- **Instructions to follow**: Every record that follows must be set down word for word.

-------- Exercise material

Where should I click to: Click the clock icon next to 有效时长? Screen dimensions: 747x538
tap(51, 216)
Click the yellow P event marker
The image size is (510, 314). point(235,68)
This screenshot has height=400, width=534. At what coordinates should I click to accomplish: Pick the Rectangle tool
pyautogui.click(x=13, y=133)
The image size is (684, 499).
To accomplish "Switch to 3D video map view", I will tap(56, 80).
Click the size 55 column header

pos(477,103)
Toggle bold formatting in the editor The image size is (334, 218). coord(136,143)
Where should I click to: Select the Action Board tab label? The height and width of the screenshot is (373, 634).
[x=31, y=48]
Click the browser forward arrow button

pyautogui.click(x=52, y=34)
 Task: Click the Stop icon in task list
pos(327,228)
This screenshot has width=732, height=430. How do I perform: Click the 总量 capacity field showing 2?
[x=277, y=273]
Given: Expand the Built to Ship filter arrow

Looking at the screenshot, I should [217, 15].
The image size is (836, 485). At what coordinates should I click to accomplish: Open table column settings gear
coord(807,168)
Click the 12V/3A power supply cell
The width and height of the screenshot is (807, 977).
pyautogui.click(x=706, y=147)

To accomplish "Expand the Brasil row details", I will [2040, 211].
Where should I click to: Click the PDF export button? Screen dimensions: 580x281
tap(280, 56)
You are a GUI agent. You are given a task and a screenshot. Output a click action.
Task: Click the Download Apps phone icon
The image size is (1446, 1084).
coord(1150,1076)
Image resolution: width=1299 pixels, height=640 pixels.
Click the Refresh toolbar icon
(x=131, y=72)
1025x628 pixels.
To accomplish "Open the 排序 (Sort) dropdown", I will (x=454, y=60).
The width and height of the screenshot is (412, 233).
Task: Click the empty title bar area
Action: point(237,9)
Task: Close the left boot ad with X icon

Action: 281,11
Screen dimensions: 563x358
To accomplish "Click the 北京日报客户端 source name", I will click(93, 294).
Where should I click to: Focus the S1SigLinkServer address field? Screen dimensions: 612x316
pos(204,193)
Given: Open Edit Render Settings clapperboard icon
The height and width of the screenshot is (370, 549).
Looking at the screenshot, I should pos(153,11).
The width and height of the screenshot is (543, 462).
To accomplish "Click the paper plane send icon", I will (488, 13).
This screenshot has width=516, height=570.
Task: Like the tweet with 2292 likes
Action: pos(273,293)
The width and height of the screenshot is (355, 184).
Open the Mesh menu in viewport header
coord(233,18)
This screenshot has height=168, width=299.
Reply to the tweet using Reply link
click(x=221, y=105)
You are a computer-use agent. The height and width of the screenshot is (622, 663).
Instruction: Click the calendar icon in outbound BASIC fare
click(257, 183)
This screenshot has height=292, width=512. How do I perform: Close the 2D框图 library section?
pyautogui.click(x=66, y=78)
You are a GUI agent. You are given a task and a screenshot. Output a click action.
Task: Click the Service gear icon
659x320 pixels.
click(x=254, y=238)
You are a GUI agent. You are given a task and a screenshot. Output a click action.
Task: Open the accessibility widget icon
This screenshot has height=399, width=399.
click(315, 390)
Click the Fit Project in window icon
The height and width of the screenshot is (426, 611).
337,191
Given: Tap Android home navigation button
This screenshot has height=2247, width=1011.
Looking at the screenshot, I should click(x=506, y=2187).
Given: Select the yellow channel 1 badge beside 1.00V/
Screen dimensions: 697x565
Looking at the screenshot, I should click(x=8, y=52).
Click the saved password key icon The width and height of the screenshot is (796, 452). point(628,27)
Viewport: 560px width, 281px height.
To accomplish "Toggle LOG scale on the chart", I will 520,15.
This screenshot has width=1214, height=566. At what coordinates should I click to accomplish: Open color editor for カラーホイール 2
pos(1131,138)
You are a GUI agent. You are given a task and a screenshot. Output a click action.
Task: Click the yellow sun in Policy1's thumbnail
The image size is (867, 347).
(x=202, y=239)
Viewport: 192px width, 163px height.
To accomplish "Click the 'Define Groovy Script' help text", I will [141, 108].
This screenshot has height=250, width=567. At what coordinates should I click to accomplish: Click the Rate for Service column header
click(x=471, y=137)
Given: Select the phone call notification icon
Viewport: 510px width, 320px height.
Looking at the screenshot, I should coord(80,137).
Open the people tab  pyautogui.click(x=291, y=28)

----------------

- **Solution to this problem**:
Where should I click to: Click the clock icon next to 有效时长? Screen dimensions: 747x538
tap(51, 216)
Click the yellow P event marker
The image size is (510, 314). point(235,68)
This screenshot has height=400, width=534. At what coordinates should I click to accomplish: Pick the Rectangle tool
pyautogui.click(x=13, y=133)
The image size is (684, 499).
To accomplish "Switch to 3D video map view", I will tap(56, 80).
Click the size 55 column header

pos(477,103)
Toggle bold formatting in the editor The image size is (334, 218). coord(136,143)
Where should I click to: Select the Action Board tab label? The height and width of the screenshot is (373, 634).
[x=31, y=48]
Click the browser forward arrow button

pyautogui.click(x=52, y=34)
 Task: Click the Stop icon in task list
pos(327,228)
This screenshot has width=732, height=430. How do I perform: Click the 总量 capacity field showing 2?
[x=277, y=273]
Given: Expand the Built to Ship filter arrow

Looking at the screenshot, I should [217, 15].
The image size is (836, 485). At what coordinates should I click to accomplish: Open table column settings gear
coord(807,168)
Click the 12V/3A power supply cell
The width and height of the screenshot is (807, 977).
pyautogui.click(x=706, y=147)

To accomplish "Expand the Brasil row details", I will [2040, 211].
Where should I click to: Click the PDF export button? Screen dimensions: 580x281
tap(280, 56)
You are a GUI agent. You are given a task and a screenshot. Output a click action.
Task: Click the Download Apps phone icon
The image size is (1446, 1084).
coord(1150,1076)
Image resolution: width=1299 pixels, height=640 pixels.
Click the Refresh toolbar icon
(x=131, y=72)
1025x628 pixels.
To accomplish "Open the 排序 (Sort) dropdown", I will (x=454, y=60).
The width and height of the screenshot is (412, 233).
Task: Click the empty title bar area
Action: point(237,9)
Task: Close the left boot ad with X icon

Action: 281,11
Screen dimensions: 563x358
To accomplish "Click the 北京日报客户端 source name", I will click(93, 294).
Where should I click to: Focus the S1SigLinkServer address field? Screen dimensions: 612x316
pos(204,193)
Given: Open Edit Render Settings clapperboard icon
The height and width of the screenshot is (370, 549).
Looking at the screenshot, I should pos(153,11).
The width and height of the screenshot is (543, 462).
To accomplish "Click the paper plane send icon", I will (488, 13).
This screenshot has width=516, height=570.
Task: Like the tweet with 2292 likes
Action: pos(273,293)
The width and height of the screenshot is (355, 184).
Open the Mesh menu in viewport header
coord(233,18)
This screenshot has height=168, width=299.
Reply to the tweet using Reply link
click(x=221, y=105)
You are a computer-use agent. The height and width of the screenshot is (622, 663).
Instruction: Click the calendar icon in outbound BASIC fare
click(257, 183)
This screenshot has height=292, width=512. How do I perform: Close the 2D框图 library section?
pyautogui.click(x=66, y=78)
You are a GUI agent. You are given a task and a screenshot. Output a click action.
Task: Click the Service gear icon
659x320 pixels.
click(x=254, y=238)
You are a GUI agent. You are given a task and a screenshot. Output a click action.
Task: Open the accessibility widget icon
This screenshot has height=399, width=399.
click(315, 390)
Click the Fit Project in window icon
The height and width of the screenshot is (426, 611).
337,191
Given: Tap Android home navigation button
This screenshot has height=2247, width=1011.
Looking at the screenshot, I should click(x=506, y=2187).
Given: Select the yellow channel 1 badge beside 1.00V/
Screen dimensions: 697x565
Looking at the screenshot, I should click(x=8, y=52).
Click the saved password key icon The width and height of the screenshot is (796, 452). point(628,27)
Viewport: 560px width, 281px height.
To accomplish "Toggle LOG scale on the chart", I will 520,15.
This screenshot has width=1214, height=566. At what coordinates should I click to accomplish: Open color editor for カラーホイール 2
pos(1131,138)
You are a GUI agent. You are given a task and a screenshot. Output a click action.
Task: Click the yellow sun in Policy1's thumbnail
The image size is (867, 347).
(x=202, y=239)
Viewport: 192px width, 163px height.
To accomplish "Click the 'Define Groovy Script' help text", I will [141, 108].
This screenshot has height=250, width=567. At what coordinates should I click to accomplish: Click the Rate for Service column header
click(x=471, y=137)
Given: Select the phone call notification icon
Viewport: 510px width, 320px height.
Looking at the screenshot, I should coord(80,137).
Open the people tab  pyautogui.click(x=291, y=28)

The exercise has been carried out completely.